TASK DESCRIPTION —
Reproduce the records verbatim from the line with "Image resolution: width=859" through the end of the records, leaving the pictures out of your answer.

INFORMATION PROVIDED —
-- begin --

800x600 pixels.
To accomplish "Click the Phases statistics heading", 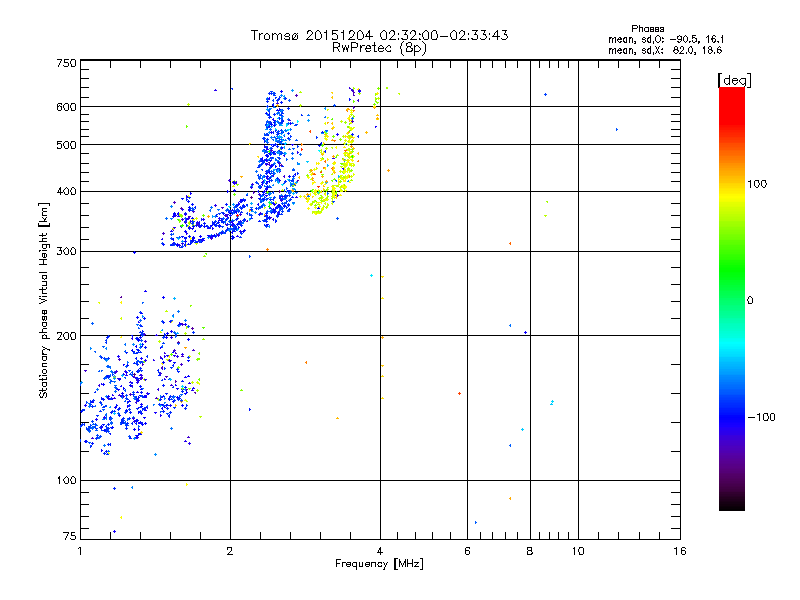I will coord(647,29).
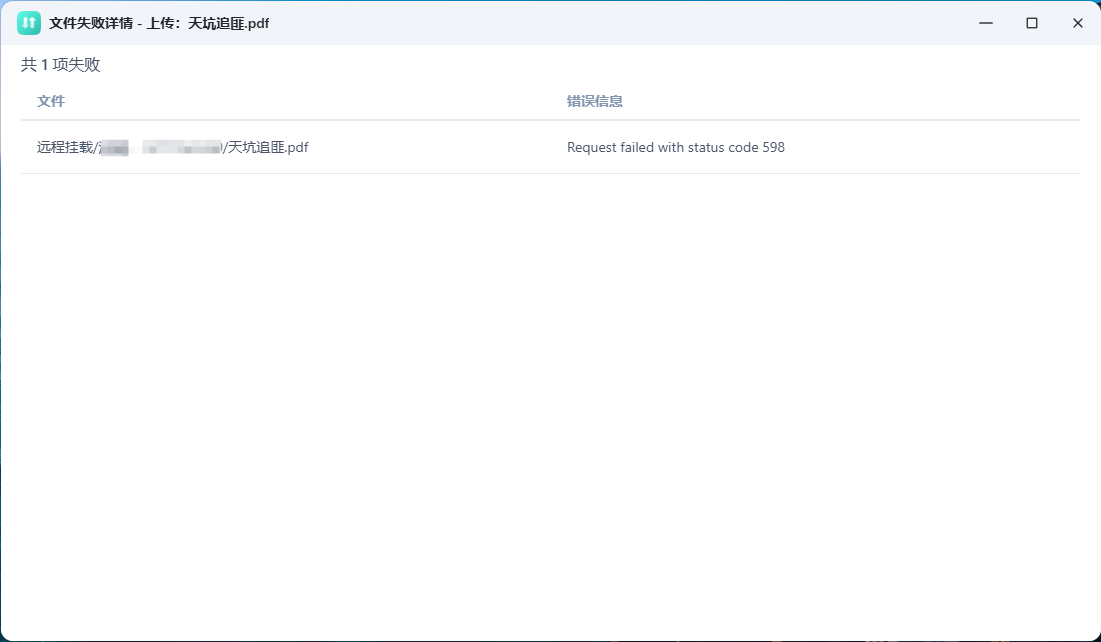Select the error message Request failed with status code 598
Image resolution: width=1101 pixels, height=642 pixels.
pyautogui.click(x=676, y=147)
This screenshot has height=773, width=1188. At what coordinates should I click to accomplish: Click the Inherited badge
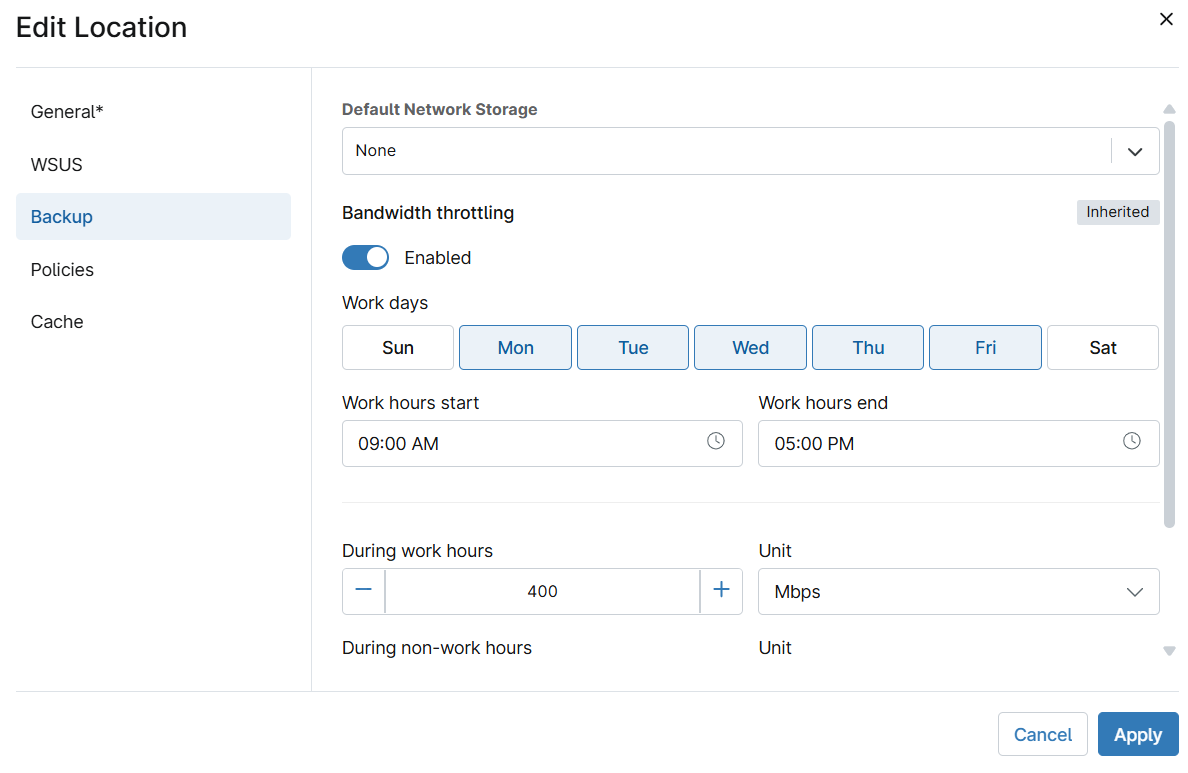[x=1117, y=212]
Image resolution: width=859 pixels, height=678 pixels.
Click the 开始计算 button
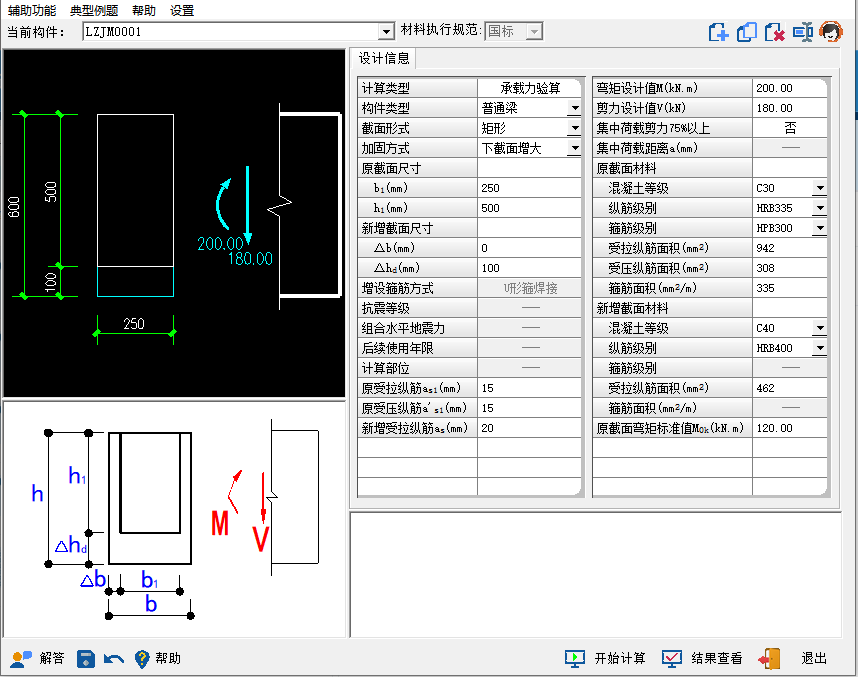(x=606, y=658)
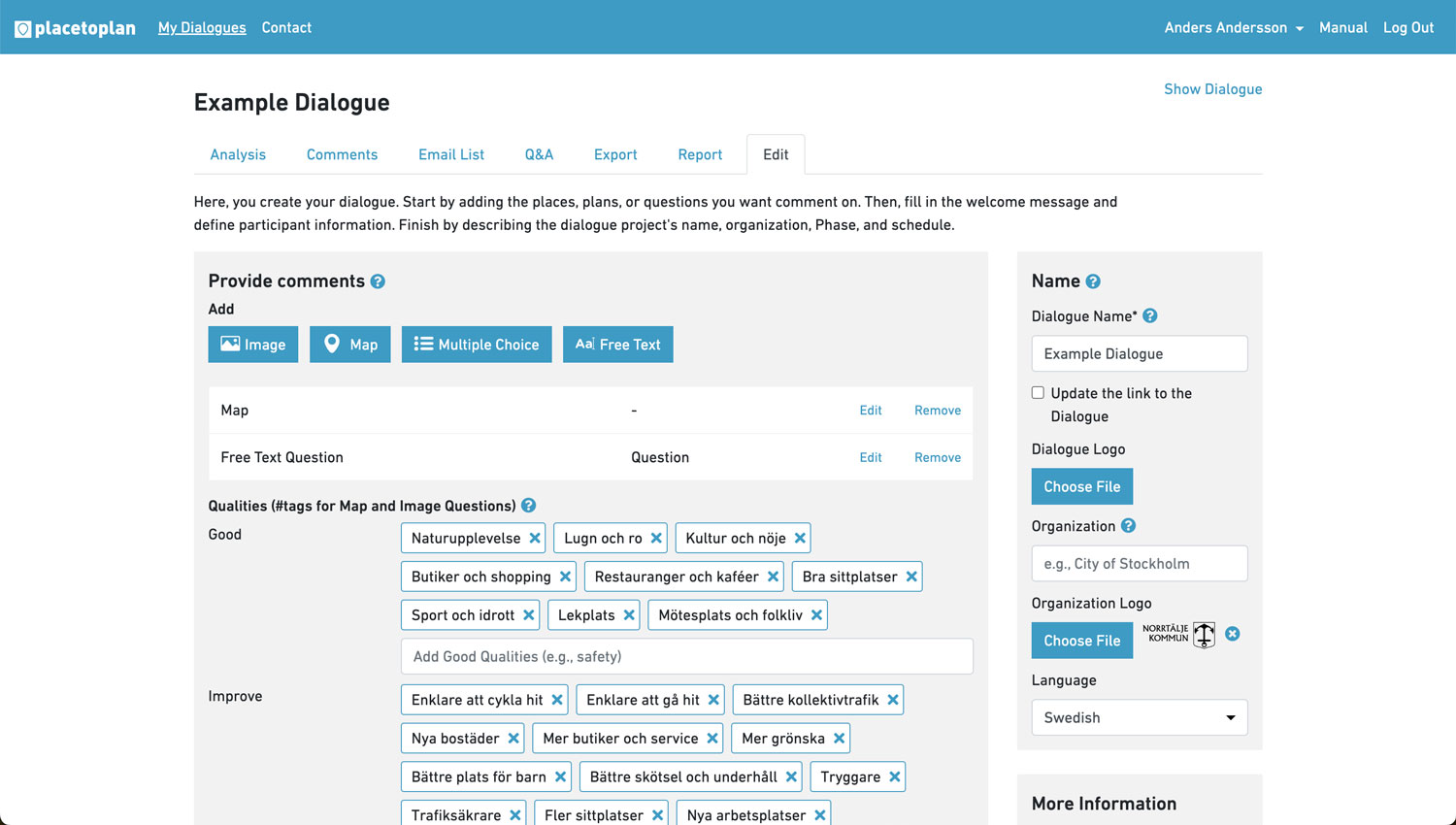Open the Language dropdown showing Swedish
The width and height of the screenshot is (1456, 825).
click(x=1139, y=718)
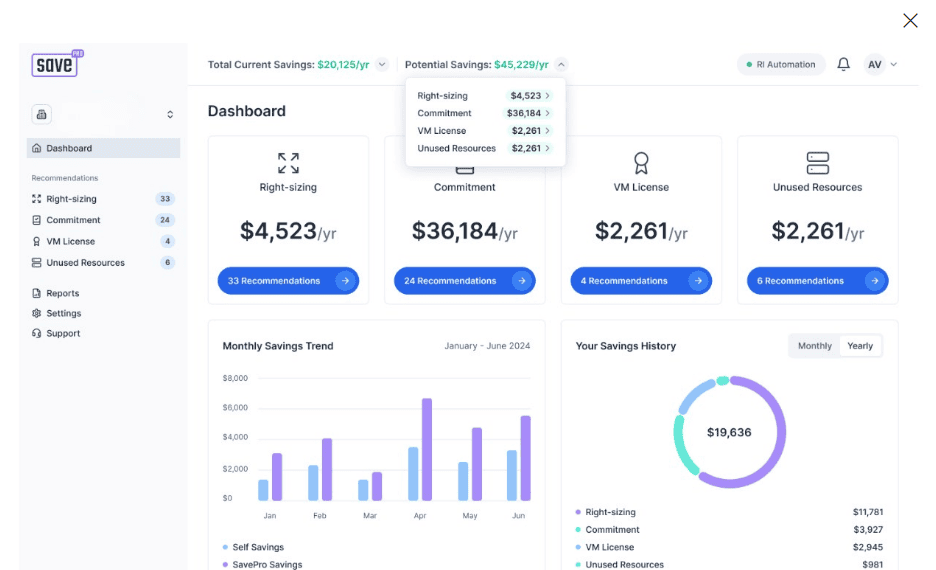Image resolution: width=936 pixels, height=570 pixels.
Task: Click the organization building icon in sidebar
Action: [41, 114]
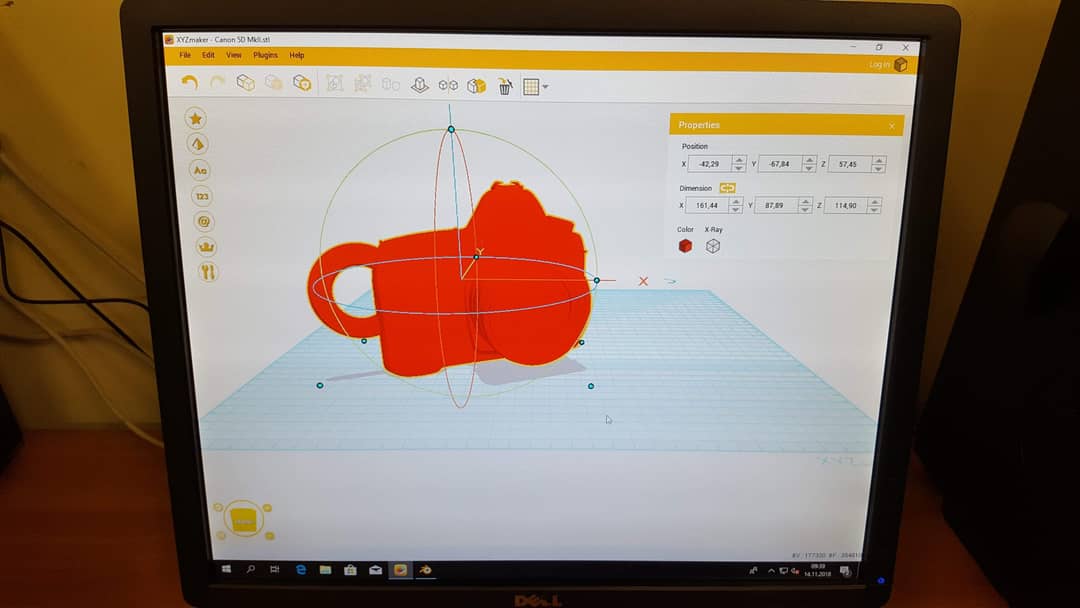Click the Log in link
The height and width of the screenshot is (608, 1080).
879,65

-- end --

FINAL RESULT —
Image resolution: width=859 pixels, height=678 pixels.
Click the 开始计算 button
(x=606, y=658)
Open the Language dropdown showing Swedish
The width and height of the screenshot is (1456, 825).
click(x=1139, y=718)
Image resolution: width=936 pixels, height=570 pixels.
Task: Click the organization building icon in sidebar
Action: [41, 114]
Click the Log in link
The height and width of the screenshot is (608, 1080).
879,65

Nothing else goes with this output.